Task input -
----

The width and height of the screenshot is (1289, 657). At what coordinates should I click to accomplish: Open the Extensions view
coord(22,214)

----

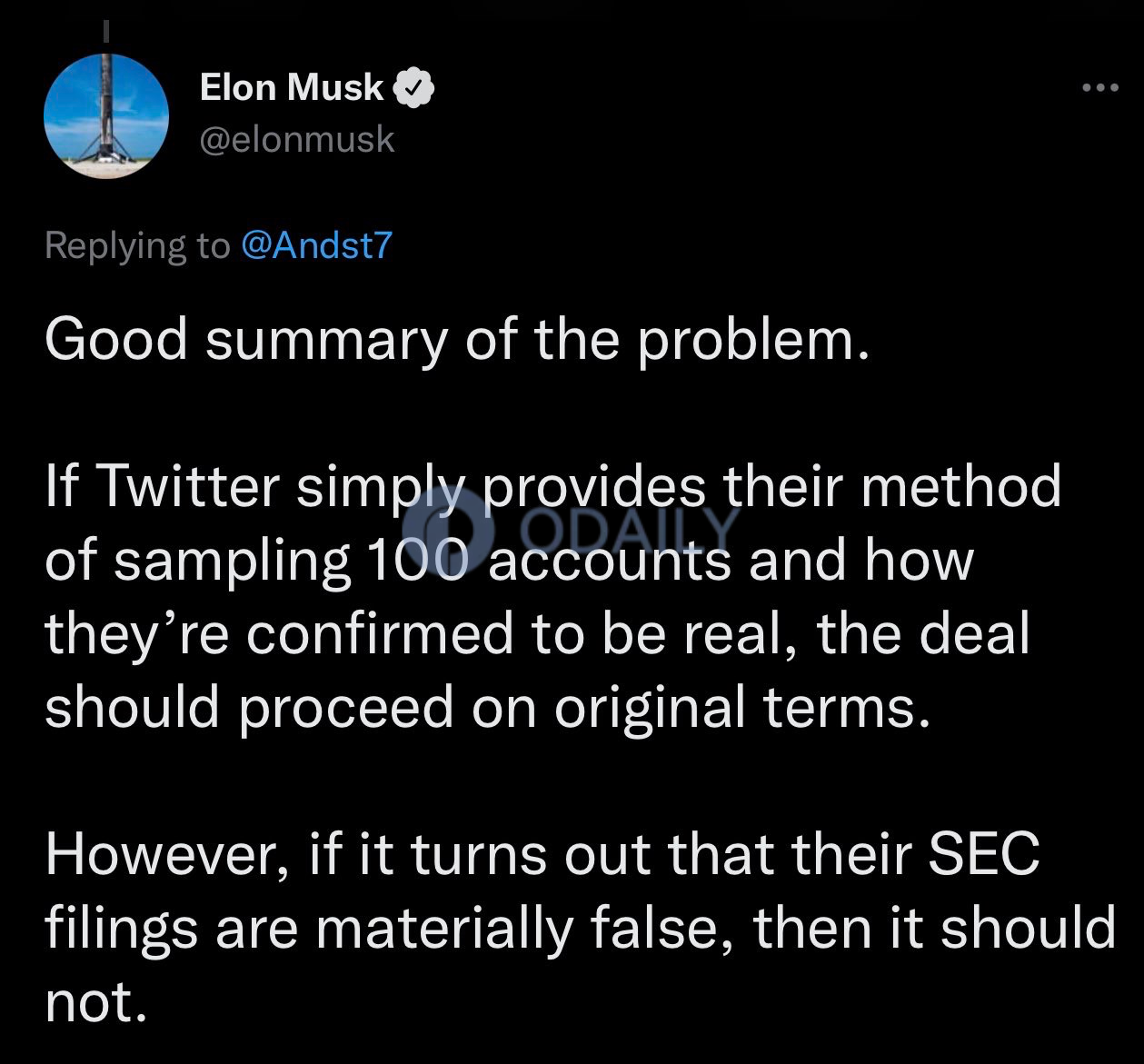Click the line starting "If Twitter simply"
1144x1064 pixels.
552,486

----

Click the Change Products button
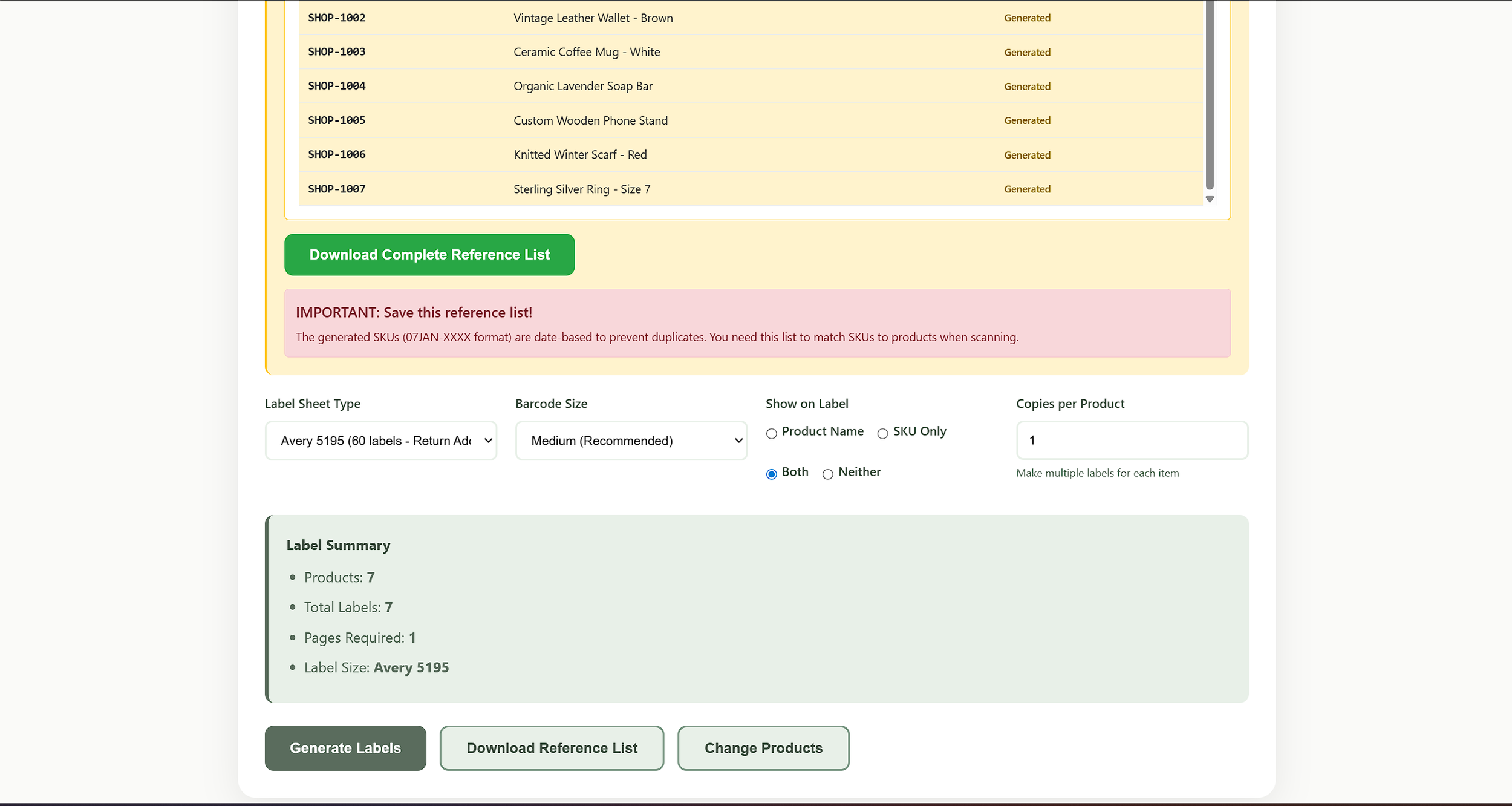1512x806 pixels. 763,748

----

Problem to solve - Reproduce the part of the listing that opens with the line containing "The width and" and closes with the line containing "coord(22,214)".

Written response -
The width and height of the screenshot is (1289, 657). At what coordinates should I click to accomplish: Open the Extensions view
coord(22,214)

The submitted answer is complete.